▸ TASK: Transcribe every entry verbatim; omit pictures.

▸ DATA SUPPLIED:

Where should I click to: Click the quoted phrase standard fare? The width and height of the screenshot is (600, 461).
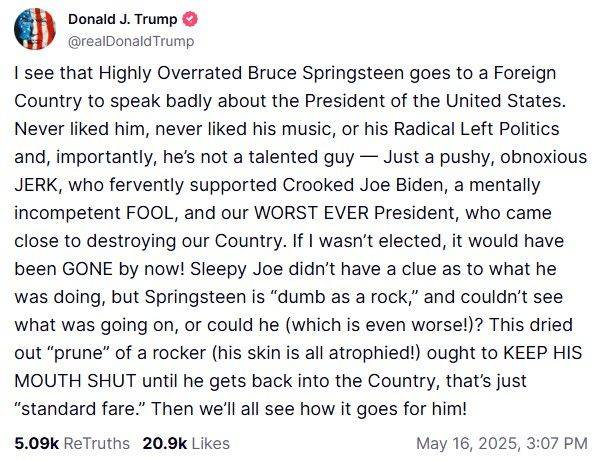tap(80, 409)
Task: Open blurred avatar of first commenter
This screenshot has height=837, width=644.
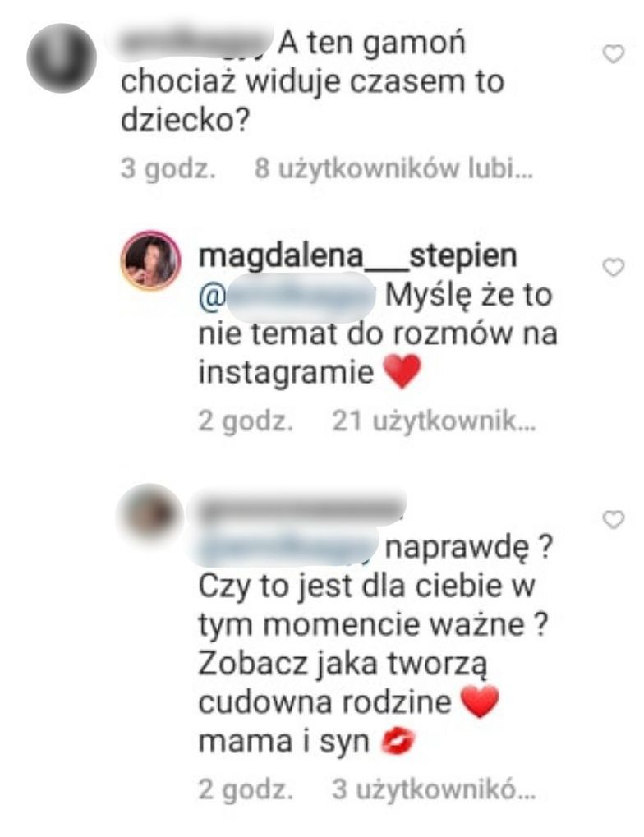Action: click(x=62, y=57)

▸ EXERCISE RESPONSE:
Where should I click to: Click the quoted phrase standard fare? The width and height of the screenshot is (600, 461).
tap(80, 409)
Task: Open blurred avatar of first commenter
This screenshot has height=837, width=644.
Action: click(x=62, y=57)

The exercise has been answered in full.